L’éthique de la disponibilité

Être de « bons » parents relativement à l’idéal normatif suppose, selon la psychanalyste Françoise Dolto et ses héritiers.ères, d’appliquer une éducation « non directive » entre épanouissement personnel de l’enfant et encadrement affectif et éducatif suffisants pour le bon développement psychique de l’enfant. Dans leur grande majorité, les personnes volontairement sans enfant s’interrogent à ce propos sur la notion de « limites » à imposer aux enfants sans être ni trop laxiste ni trop autoritaire, et on ne compte plus le nombre de colloques ou d’ouvrages portant précisément sur les « limites » qu’il s’agit de poser à un enfant pour qu’il puisse devenir un adulte équilibré et sans névrose. En ce sens, la théorie de Françoise Dolto (1985) est bien illustrée par les propos de Fabrice [1966] : « laisser faire l’enfant », ne pas le « forcer », « le guider, être uniquement là quand il a besoin et pas être derrière lui tout le temps ». Car l’éthique de la « bonne » parentalité veut que les parents, et notamment les mères, se rendent disponibles pour leurs enfants. À titre d’exemple, Philippe [1972] assure qu’être de « bons » parents, c’est nécessairement « aliéner sa vie à l’éducation des enfants », et Linda [1973] précise que « c’est les enfants qui passent d’abord ». De plus, les personnes volontairement sans enfant, en quelque sorte garantes de l’éthique de la disponibilité parentale, reprochent aux parents de faire des enfants et de ne pas les élever par la suite. Ainsi, Bénédicte [1973] assure que si l’on fait des enfants, on s’« arrange pour organiser [sa] vie en fonction d’eux » et qu’il ne faut pas faire ce que font, selon elle, de nombreux parents : « Ils bossent à plein temps, ils rentrent à 21 heures, comme ils gagnent beaucoup de sous, ils ont une nounou qui s’occupe des enfants à plein temps. »
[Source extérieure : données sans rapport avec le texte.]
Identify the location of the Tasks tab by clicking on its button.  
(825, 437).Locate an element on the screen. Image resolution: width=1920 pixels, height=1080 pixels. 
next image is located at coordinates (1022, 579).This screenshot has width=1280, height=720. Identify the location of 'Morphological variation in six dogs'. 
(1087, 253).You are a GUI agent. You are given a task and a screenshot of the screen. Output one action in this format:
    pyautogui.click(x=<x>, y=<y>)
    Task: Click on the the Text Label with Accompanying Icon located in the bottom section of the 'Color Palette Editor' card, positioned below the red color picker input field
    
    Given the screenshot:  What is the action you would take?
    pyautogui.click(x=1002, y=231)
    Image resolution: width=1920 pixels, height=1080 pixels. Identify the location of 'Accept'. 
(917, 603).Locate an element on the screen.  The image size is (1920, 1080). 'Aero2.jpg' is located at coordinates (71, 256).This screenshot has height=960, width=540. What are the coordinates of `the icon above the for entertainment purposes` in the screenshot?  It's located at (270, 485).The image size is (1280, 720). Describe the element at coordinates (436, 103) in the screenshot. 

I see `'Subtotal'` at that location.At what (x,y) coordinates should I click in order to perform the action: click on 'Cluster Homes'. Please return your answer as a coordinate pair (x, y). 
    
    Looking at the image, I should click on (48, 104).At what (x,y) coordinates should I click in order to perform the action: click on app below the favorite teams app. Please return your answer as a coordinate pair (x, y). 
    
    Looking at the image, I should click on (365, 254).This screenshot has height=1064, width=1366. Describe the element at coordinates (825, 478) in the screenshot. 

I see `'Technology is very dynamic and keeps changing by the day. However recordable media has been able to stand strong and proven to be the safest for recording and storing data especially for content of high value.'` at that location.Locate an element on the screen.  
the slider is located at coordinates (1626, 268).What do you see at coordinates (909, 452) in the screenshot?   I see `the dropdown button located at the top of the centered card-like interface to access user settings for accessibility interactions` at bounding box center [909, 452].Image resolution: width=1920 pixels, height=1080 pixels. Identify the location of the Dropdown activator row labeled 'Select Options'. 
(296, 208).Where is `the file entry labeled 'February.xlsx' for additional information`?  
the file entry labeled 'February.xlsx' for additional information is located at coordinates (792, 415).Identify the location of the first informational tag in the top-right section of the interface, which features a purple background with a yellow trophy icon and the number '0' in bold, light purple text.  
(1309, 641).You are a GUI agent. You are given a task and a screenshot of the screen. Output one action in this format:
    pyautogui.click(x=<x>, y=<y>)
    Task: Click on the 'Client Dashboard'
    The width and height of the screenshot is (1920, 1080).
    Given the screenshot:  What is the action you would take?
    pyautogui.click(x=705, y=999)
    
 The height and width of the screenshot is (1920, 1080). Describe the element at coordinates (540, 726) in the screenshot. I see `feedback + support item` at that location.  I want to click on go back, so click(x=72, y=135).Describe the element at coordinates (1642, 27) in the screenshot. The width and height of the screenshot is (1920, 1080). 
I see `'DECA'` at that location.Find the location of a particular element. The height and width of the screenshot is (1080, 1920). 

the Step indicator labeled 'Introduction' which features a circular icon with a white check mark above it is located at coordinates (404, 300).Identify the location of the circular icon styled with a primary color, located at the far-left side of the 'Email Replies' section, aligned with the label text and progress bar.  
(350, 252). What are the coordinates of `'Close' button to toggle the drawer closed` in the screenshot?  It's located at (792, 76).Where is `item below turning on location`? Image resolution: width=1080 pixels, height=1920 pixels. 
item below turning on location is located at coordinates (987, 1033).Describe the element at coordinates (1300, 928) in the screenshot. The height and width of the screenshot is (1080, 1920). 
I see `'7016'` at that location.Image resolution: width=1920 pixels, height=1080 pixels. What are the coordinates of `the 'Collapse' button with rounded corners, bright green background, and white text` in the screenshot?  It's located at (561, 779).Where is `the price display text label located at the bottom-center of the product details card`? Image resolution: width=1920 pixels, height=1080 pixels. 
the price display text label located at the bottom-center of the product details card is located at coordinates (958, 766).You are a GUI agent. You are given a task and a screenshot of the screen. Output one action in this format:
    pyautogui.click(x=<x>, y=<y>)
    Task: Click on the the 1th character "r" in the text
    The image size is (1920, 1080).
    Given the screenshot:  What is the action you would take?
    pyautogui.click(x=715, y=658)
L’impossible conciliation entre vie parentale et vie conjugale

Le refus du lien inaliénable

Pour de nombreux sociologues de la famille, il apparaît que, si la société valorise une possibilité de liens solubles à travers l’idée qu’il faut privilégier les choix personnels relativement aux appartenances collectives, l’enfant reste le seul lien inaliénable (Beck, 2008). « Être un parent aujourd’hui implique de garantir à l’enfant un lien qui durera quoi qu’il arrive » (Théry, 2000 : 200). Or, les personnes volontairement sans enfant refusent (même) ce lien de filiation qui brimerait selon elles leur épanouissement professionnel, mais surtout conjugal, comme si leur questionnement portait non pas sur la « conciliation[6] » entre vie professionnelle et vie familiale, mais bien sur la  «conciliation » entre vie conjugale et vie parentale. Ce lien, qui semble indissoluble, est bien repéré par les personnes volontairement sans enfant. En effet, Emilie [1954] déclare :

Les enfants sont de plus en plus longtemps dépendants des parents ou à leur charge […] et du coup, ce n’est pas un engagement de 18 ans, c’est un engagement de points de suspension… Sans parler des aléas de la vie qui font que, même une fois que les enfants sont émancipés, ils peuvent avoir besoin à nouveau d’être repris en charge… Pour moi, c’est la servitude volontaire.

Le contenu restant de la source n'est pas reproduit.